━━ Page excerpt

Another week of tunes before I head east and the guest bloggers take over the airwaves with their thoughts on their choices of music. Enjoy!

When I Dream – The Teardrop Explodes (1980)
It was Julian Cope’s sixty fifth birthday this week so it seems fitting to playlist a tune in honour of this unique musician and author. His musical career began in Liverpool as a founding member of legendary but shortlived Liverpool punk band the Crucial Three alongside Ian McCulloch and Pete Wylie. Echo & The Bunnymen, Wah! and The Teardrop Explodes were formed by each of the three in 1978, with Cope leading the way with the latter band’s psychedlic post punk sound. After some reasonable success (Reward got to No 6), they split in 1982 and Cope began what was to become a lifelong solo career which to date has generated an incredible 36 albums (and many more collaborations). Singles from these gave him some modest low charting hits like the great Trampolene in 1987 but after the lovely Planetary Sit-In in 1994, he concentrated on the LPs . His writing career began in 1997 as a musicologist when he published the critically acclaimed Krautrocksampler about underground 60/70s German music. He followed this with his The Modern Antiquarian, a comprehensive 448-page work detailing stone circles and other ancient monuments of prehistoric Britain which was described by historian Ronald Hutton as “the best popular guide to Neolithic and Bronze Age monuments for half a century”. A similar but even larger book The Megalithic European followed, as did more obscure music books before he moved into fiction with 2014’s One Three One which the Guardian described as “brilliant, serious, funny and completely bonkers”. Having read about his early Liverpool days in Will Sergeant’s excellent biography Bunnyman, I am playlisting the fantastic When I Dream which was released as a single in 1980 just before The Teardrop Explode’s debut LP Kilimanjaro. I had taped the LP off a mate at school and loved it’s pysch quality which is exemplified in When I Dream’s looping outro vocal sung over repeated guitar arpeggios and harmonics. A life of eccentricity was follow.

━━━━
━━ Material

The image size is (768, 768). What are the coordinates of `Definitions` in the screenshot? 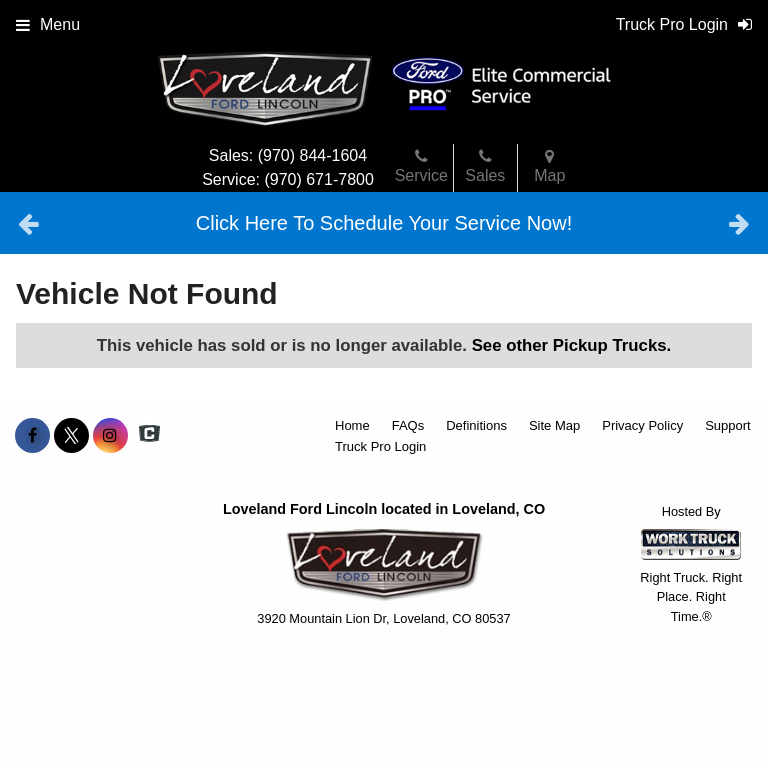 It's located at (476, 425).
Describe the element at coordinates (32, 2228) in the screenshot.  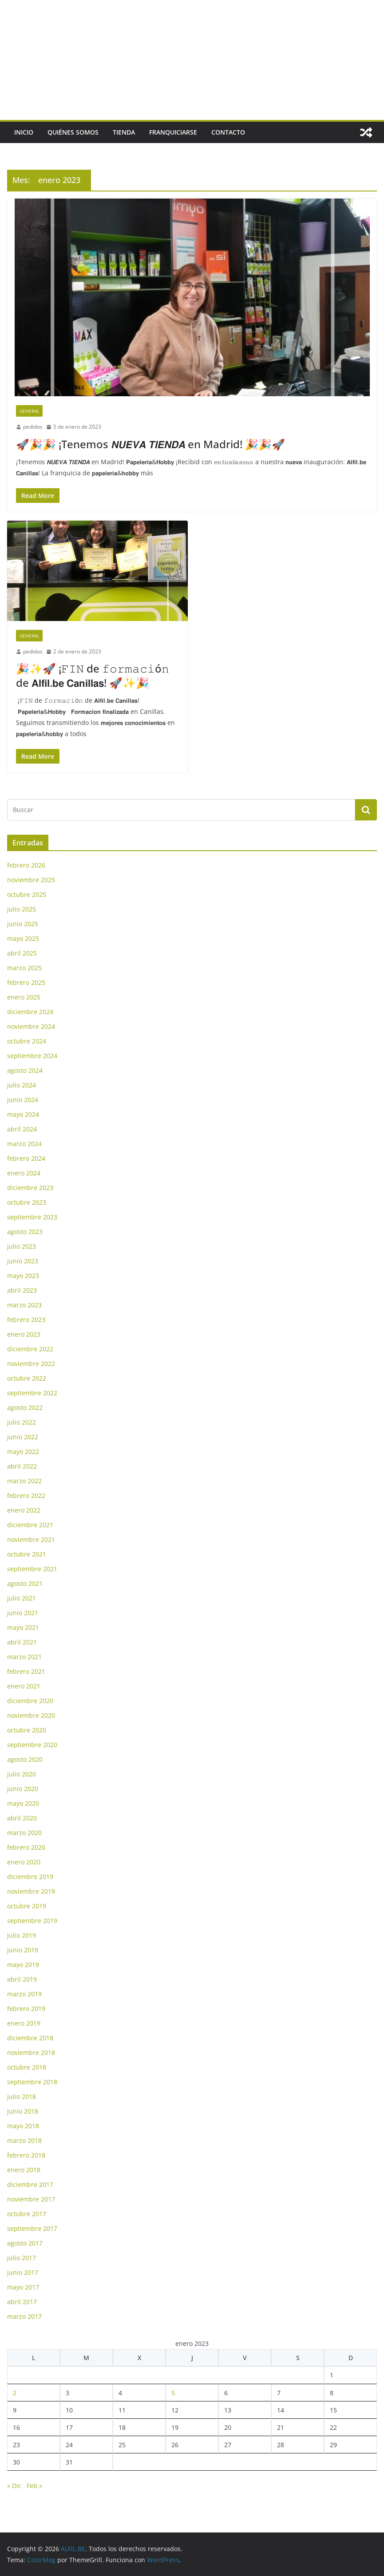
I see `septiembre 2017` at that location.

━━━━

> Exercise instructions
- a) In the music blog post about Julian Cope, which historian described The Modern Antiquarian as "the best popular guide to Neolithic and Bronze Age monuments for half a century"?
- b) Write the next part of the music blog post about Julian Cope, picking up after its final sentence.

> Results of the exercise
- a) Ronald Hutton

- b)
Stay Right Here – Allison Russell (2023)
So I did a lot of angsting in last week’s blog about losing my connection to current music and the blog becoming too dominated by tracks from the distant past. Last week, I playlisted a recent Brandi Carlile track and, as I wrote that piece, I was reminded of her support to developing the career of the incredible Allison Russell who I saw this year at the Black Deer Festival (WIS 23 Jun 23). Carlile had persuaded Fantasy Records to sign and release Russell’s great debut record Outside Child which dealt with resilience and survival from the abuse she endured as a child at the hands of her stepfather. At the weekend, I stumbled across a new release by Russell in the Spotify Singles series. These are two track affairs, the streamer inviting musicians to reimagine one of their own songs and a song that they love. The cover is a great take on the Hozier global hit Take Me To Church with the Resistance Revival Chorus helping Russell take the song to a new level – click the link and listen – you’ll enjoy it. The ‘own song’ track was a brilliant new version of a single she had out back in July, which appears on her second album The Returner released last month. The LP came with a press release which described it as a “body-shaking, mind-expanding, soulful expression of liberation, love, and self-respect”. The new version of Stay Right Here takes what was a really good piano-driven funk groove and makes it a great song. The synths sound fatter and the bass bounces more with a grittier lead vocal and joyous backing vocals from the all-girl “Rainbow Coalition” band we saw her play it live with back in the summer. There are distinct shades of 70s/80s black disco – kinda Gloria Gaynor meets the Weather Girls – and its all gloriously uplifting!

Roadrunner Blues – John Grant and Midlake (2023)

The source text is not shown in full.